▶ Brief
Write out each record again exactly as it stands.

▶ Provided material
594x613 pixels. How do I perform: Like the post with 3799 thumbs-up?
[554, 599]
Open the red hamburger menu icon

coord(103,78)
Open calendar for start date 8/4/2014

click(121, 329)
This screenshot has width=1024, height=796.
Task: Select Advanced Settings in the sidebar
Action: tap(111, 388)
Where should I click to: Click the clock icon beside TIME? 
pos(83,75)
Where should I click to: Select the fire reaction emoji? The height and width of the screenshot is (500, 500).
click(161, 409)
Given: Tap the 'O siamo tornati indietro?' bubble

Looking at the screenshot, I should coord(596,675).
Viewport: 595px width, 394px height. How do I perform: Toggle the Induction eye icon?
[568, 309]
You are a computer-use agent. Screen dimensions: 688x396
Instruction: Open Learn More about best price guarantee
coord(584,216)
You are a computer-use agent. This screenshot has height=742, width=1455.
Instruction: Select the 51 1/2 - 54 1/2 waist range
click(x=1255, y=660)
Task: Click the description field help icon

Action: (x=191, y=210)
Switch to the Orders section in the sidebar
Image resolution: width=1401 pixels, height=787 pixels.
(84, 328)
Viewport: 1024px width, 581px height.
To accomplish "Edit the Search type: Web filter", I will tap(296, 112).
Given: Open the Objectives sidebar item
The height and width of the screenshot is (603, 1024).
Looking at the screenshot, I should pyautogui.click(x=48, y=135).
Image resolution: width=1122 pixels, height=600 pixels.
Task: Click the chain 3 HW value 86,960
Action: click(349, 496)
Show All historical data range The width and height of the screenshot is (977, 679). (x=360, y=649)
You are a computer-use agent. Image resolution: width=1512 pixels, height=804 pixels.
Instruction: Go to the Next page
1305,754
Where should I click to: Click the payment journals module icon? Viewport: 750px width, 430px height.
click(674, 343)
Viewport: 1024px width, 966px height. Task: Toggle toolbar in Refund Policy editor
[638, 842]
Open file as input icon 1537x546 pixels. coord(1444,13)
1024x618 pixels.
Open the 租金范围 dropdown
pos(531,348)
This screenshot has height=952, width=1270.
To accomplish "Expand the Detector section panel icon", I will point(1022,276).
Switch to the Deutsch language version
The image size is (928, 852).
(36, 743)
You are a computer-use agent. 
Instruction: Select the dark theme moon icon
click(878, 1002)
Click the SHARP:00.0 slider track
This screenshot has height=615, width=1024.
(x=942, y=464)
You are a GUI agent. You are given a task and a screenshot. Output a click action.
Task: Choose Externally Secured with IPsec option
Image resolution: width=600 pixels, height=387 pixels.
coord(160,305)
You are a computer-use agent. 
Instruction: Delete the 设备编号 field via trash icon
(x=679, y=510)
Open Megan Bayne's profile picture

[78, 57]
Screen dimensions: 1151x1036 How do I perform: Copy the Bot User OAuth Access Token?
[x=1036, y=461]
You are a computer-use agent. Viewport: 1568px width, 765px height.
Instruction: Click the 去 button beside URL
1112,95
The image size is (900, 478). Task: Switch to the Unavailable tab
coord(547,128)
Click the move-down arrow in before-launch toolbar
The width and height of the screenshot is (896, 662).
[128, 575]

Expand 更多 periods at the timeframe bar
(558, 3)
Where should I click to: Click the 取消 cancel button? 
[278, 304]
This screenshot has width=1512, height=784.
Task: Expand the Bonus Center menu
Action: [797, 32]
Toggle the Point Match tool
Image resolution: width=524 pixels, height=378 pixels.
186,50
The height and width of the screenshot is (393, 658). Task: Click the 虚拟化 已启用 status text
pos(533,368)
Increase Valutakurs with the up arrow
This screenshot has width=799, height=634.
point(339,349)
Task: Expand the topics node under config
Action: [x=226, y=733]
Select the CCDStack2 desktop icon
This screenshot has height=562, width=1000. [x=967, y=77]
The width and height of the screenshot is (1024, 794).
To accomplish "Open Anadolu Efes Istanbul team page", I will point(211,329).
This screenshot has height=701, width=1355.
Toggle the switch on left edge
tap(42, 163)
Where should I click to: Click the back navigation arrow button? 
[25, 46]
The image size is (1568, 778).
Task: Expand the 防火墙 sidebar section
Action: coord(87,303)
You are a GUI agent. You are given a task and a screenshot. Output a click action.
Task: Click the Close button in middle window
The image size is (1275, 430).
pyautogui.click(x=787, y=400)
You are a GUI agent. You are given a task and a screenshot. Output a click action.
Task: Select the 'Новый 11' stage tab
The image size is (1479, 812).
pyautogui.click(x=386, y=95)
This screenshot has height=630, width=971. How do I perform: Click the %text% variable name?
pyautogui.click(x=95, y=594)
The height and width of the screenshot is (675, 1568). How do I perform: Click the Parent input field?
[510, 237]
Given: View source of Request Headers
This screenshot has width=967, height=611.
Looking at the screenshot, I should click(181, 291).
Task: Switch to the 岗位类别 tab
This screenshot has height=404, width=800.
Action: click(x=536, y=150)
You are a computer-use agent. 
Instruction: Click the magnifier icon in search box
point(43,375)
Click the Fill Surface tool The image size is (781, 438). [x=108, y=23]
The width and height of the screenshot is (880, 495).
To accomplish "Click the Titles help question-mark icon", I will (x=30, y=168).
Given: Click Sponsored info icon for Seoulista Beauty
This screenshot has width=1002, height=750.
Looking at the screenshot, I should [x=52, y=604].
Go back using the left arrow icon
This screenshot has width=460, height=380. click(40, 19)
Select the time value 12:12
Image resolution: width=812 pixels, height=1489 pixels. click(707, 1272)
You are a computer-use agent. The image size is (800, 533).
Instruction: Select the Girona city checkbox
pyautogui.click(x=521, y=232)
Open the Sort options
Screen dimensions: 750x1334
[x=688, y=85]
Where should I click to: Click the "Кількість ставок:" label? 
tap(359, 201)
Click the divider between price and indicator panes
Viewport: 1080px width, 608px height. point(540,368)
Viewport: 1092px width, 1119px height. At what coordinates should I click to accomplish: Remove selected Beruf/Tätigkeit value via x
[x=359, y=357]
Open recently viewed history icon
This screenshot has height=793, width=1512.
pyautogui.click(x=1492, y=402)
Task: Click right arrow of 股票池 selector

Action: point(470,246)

▶ The completed task
594x613 pixels. How do I perform: Like the post with 3799 thumbs-up?
[554, 599]
Open the red hamburger menu icon

coord(103,78)
Open calendar for start date 8/4/2014

click(121, 329)
This screenshot has width=1024, height=796.
Task: Select Advanced Settings in the sidebar
Action: tap(111, 388)
Where should I click to: Click the clock icon beside TIME? 
pos(83,75)
Where should I click to: Select the fire reaction emoji? The height and width of the screenshot is (500, 500).
click(161, 409)
Given: Tap the 'O siamo tornati indietro?' bubble

Looking at the screenshot, I should coord(596,675).
Viewport: 595px width, 394px height. How do I perform: Toggle the Induction eye icon?
[568, 309]
You are a computer-use agent. Screen dimensions: 688x396
Instruction: Open Learn More about best price guarantee
coord(584,216)
You are a computer-use agent. This screenshot has height=742, width=1455.
Instruction: Select the 51 1/2 - 54 1/2 waist range
click(x=1255, y=660)
Task: Click the description field help icon

Action: (x=191, y=210)
Switch to the Orders section in the sidebar
Image resolution: width=1401 pixels, height=787 pixels.
(84, 328)
Viewport: 1024px width, 581px height.
To accomplish "Edit the Search type: Web filter", I will tap(296, 112).
Given: Open the Objectives sidebar item
The height and width of the screenshot is (603, 1024).
Looking at the screenshot, I should pyautogui.click(x=48, y=135).
Image resolution: width=1122 pixels, height=600 pixels.
Task: Click the chain 3 HW value 86,960
Action: click(349, 496)
Show All historical data range The width and height of the screenshot is (977, 679). (x=360, y=649)
You are a computer-use agent. Image resolution: width=1512 pixels, height=804 pixels.
Instruction: Go to the Next page
1305,754
Where should I click to: Click the payment journals module icon? Viewport: 750px width, 430px height.
click(674, 343)
Viewport: 1024px width, 966px height. Task: Toggle toolbar in Refund Policy editor
[638, 842]
Open file as input icon 1537x546 pixels. coord(1444,13)
1024x618 pixels.
Open the 租金范围 dropdown
pos(531,348)
This screenshot has height=952, width=1270.
To accomplish "Expand the Detector section panel icon", I will point(1022,276).
Switch to the Deutsch language version
The image size is (928, 852).
(36, 743)
You are a computer-use agent. 
Instruction: Select the dark theme moon icon
click(878, 1002)
Click the SHARP:00.0 slider track
This screenshot has height=615, width=1024.
(x=942, y=464)
You are a GUI agent. You are given a task and a screenshot. Output a click action.
Task: Choose Externally Secured with IPsec option
Image resolution: width=600 pixels, height=387 pixels.
coord(160,305)
You are a computer-use agent. 
Instruction: Delete the 设备编号 field via trash icon
(x=679, y=510)
Open Megan Bayne's profile picture

[78, 57]
Screen dimensions: 1151x1036 How do I perform: Copy the Bot User OAuth Access Token?
[x=1036, y=461]
You are a computer-use agent. Viewport: 1568px width, 765px height.
Instruction: Click the 去 button beside URL
1112,95
The image size is (900, 478). Task: Switch to the Unavailable tab
coord(547,128)
Click the move-down arrow in before-launch toolbar
The width and height of the screenshot is (896, 662).
[128, 575]

Expand 更多 periods at the timeframe bar
(558, 3)
Where should I click to: Click the 取消 cancel button? 
[278, 304]
This screenshot has width=1512, height=784.
Task: Expand the Bonus Center menu
Action: [797, 32]
Toggle the Point Match tool
Image resolution: width=524 pixels, height=378 pixels.
186,50
The height and width of the screenshot is (393, 658). Task: Click the 虚拟化 已启用 status text
pos(533,368)
Increase Valutakurs with the up arrow
This screenshot has width=799, height=634.
point(339,349)
Task: Expand the topics node under config
Action: [x=226, y=733]
Select the CCDStack2 desktop icon
This screenshot has height=562, width=1000. [x=967, y=77]
The width and height of the screenshot is (1024, 794).
To accomplish "Open Anadolu Efes Istanbul team page", I will point(211,329).
This screenshot has height=701, width=1355.
Toggle the switch on left edge
tap(42, 163)
Where should I click to: Click the back navigation arrow button? 
[25, 46]
The image size is (1568, 778).
Task: Expand the 防火墙 sidebar section
Action: coord(87,303)
You are a GUI agent. You are given a task and a screenshot. Output a click action.
Task: Click the Close button in middle window
The image size is (1275, 430).
pyautogui.click(x=787, y=400)
You are a GUI agent. You are given a task and a screenshot. Output a click action.
Task: Select the 'Новый 11' stage tab
The image size is (1479, 812).
pyautogui.click(x=386, y=95)
This screenshot has height=630, width=971. How do I perform: Click the %text% variable name?
pyautogui.click(x=95, y=594)
The height and width of the screenshot is (675, 1568). How do I perform: Click the Parent input field?
[510, 237]
Given: View source of Request Headers
This screenshot has width=967, height=611.
Looking at the screenshot, I should click(181, 291).
Task: Switch to the 岗位类别 tab
This screenshot has height=404, width=800.
Action: click(x=536, y=150)
You are a computer-use agent. 
Instruction: Click the magnifier icon in search box
point(43,375)
Click the Fill Surface tool The image size is (781, 438). [x=108, y=23]
The width and height of the screenshot is (880, 495).
To accomplish "Click the Titles help question-mark icon", I will (x=30, y=168).
Given: Click Sponsored info icon for Seoulista Beauty
This screenshot has width=1002, height=750.
Looking at the screenshot, I should [x=52, y=604].
Go back using the left arrow icon
This screenshot has width=460, height=380. click(40, 19)
Select the time value 12:12
Image resolution: width=812 pixels, height=1489 pixels. click(707, 1272)
You are a computer-use agent. The image size is (800, 533).
Instruction: Select the Girona city checkbox
pyautogui.click(x=521, y=232)
Open the Sort options
Screen dimensions: 750x1334
[x=688, y=85]
Where should I click to: Click the "Кількість ставок:" label? 
tap(359, 201)
Click the divider between price and indicator panes
Viewport: 1080px width, 608px height. point(540,368)
Viewport: 1092px width, 1119px height. At what coordinates should I click to accomplish: Remove selected Beruf/Tätigkeit value via x
[x=359, y=357]
Open recently viewed history icon
This screenshot has height=793, width=1512.
pyautogui.click(x=1492, y=402)
Task: Click right arrow of 股票池 selector

Action: point(470,246)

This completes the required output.